Korea’s major shipbuilders are landing orders for high-priced ships. They have already secured orders enough to keep them busy for the next three to four years, and their shipbuilding slots have already been fully filled. They are planning to selectively win orders for high-priced and high-value-added ships such as liquefied natural gas (LNG) carriers and eco-friendly fuel-powered ships in 2023.

Korea Shipbuilding & Offshore Engineering (KSOE), an intermediate shipbuilding holding company of HD Hyundai, announced on Feb. 1 that it recently signed a contract with a shipping company in Europe to build 12 methanol-powered super-large container ships. The contract value is 2,526.4 billion won. It is the largest order ever placed with a Korean shipbuilder in a single contract. This big deal was signed amid a sharp rise in orders for the replacement of old ships due to global carbon regulations.

KSOE’s order intake in the first month of 2023 reached US$3.7 billion, attaining 23 percent of its annual order target of US$15.74 billion.

Samsung Heavy Industries also booked US$2 billion in orders for high-end ships in one month.
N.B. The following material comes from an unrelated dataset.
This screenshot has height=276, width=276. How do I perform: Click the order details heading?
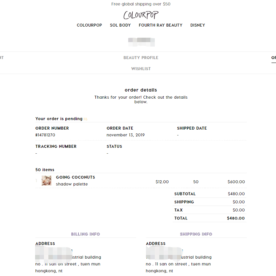tap(141, 90)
On Feb. 1, the shipbuilder announced that it signed a contract with a shipping company in Oceania to build two LNG carriers. The US$500 million deal boosted its order intake in January to US$2 billion. Earlier last month, it signed a deal to build one floating liquefied natural gas (FLNG) facility worth US$1.5 billion.

Daewoo Shipbuilding & Marine Engineering (DSME) has not received any orders so far this year. DSME set its order target for 2023 at US$6.98 billion, down 32 percent from 2022.